Exercise details » Your answer should be an exact copy of the lines from the one holding "Open the dropdown" to the end of the material below, pictures left out.

Exercise materials »
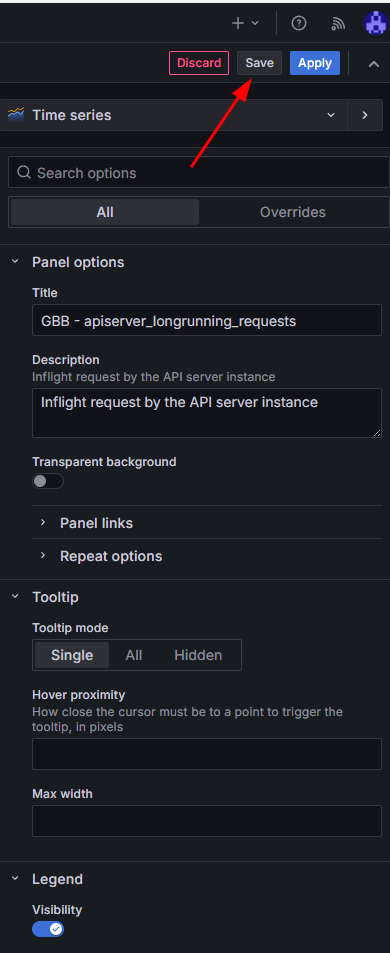This screenshot has width=390, height=953.
Task: Select the All options tab
Action: click(105, 212)
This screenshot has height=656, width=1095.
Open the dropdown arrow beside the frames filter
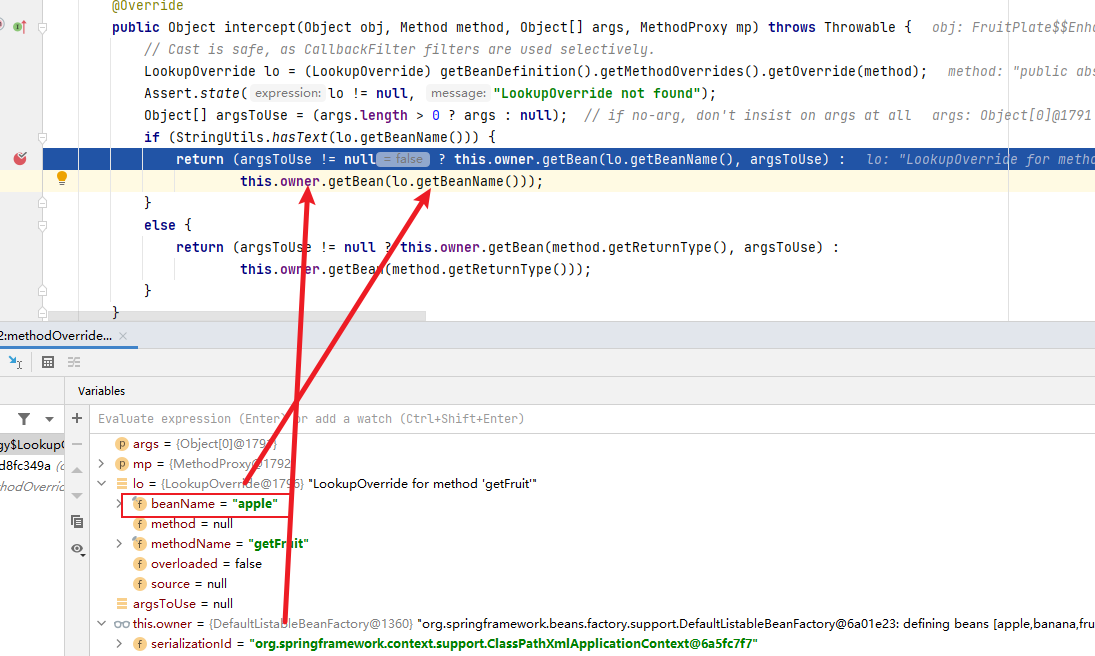[49, 418]
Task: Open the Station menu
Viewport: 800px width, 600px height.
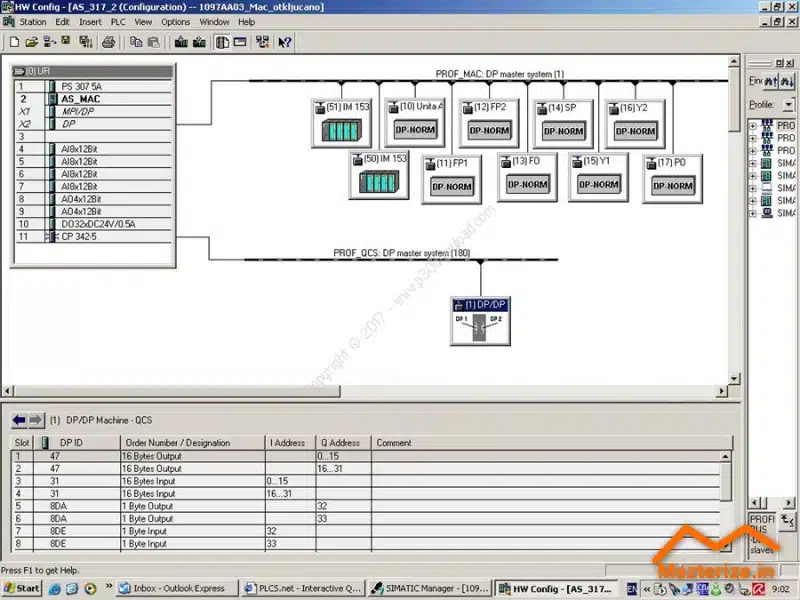Action: pos(32,22)
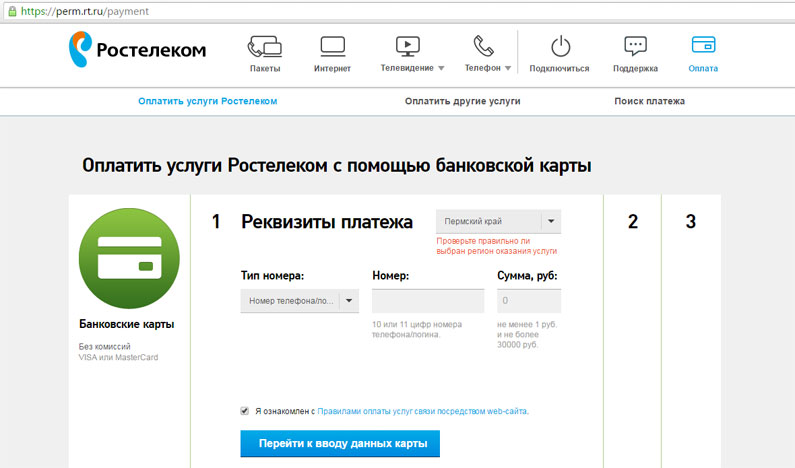This screenshot has width=795, height=468.
Task: Expand the Телефон menu arrow
Action: (508, 69)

Worked solution »
Open the dropdown arrow beside the frames filter
[49, 418]
Task: Open the Station menu
Viewport: 800px width, 600px height.
Action: pos(32,22)
This screenshot has width=795, height=468.
Task: Expand the Телефон menu arrow
Action: (508, 69)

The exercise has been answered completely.